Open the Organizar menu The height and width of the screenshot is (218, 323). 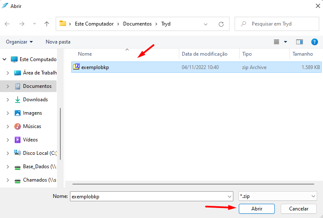pos(19,42)
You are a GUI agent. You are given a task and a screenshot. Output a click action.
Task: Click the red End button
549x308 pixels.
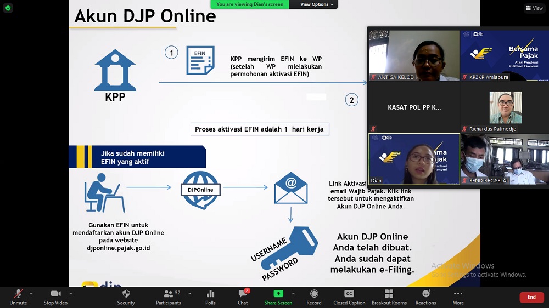pyautogui.click(x=531, y=297)
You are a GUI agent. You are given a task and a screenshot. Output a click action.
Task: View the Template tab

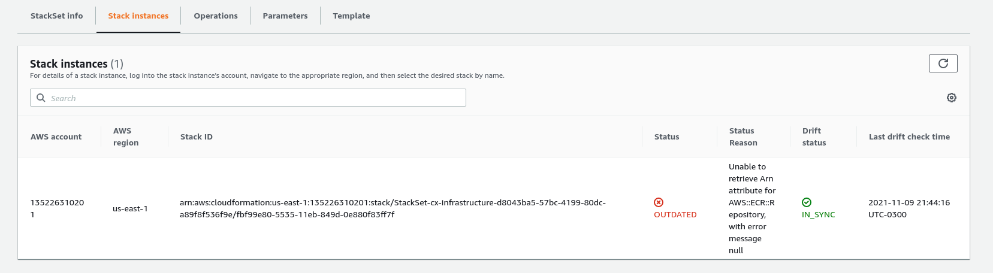351,16
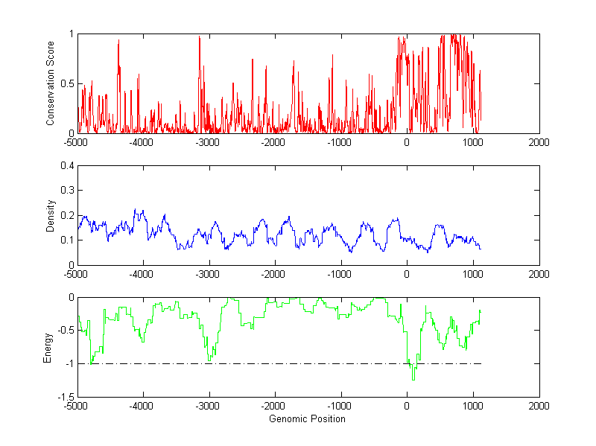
════
Work to complete –
Write the lines out again exactly, beginning at the one containing "549x308 pixels." and ending with the last line of the entries, but without any pictures.

Result for this task –
549x308 pixels.
pyautogui.click(x=531, y=297)
You are a GUI agent. You are given a task and a screenshot. Output a click action.
Task: View the Template tab

351,16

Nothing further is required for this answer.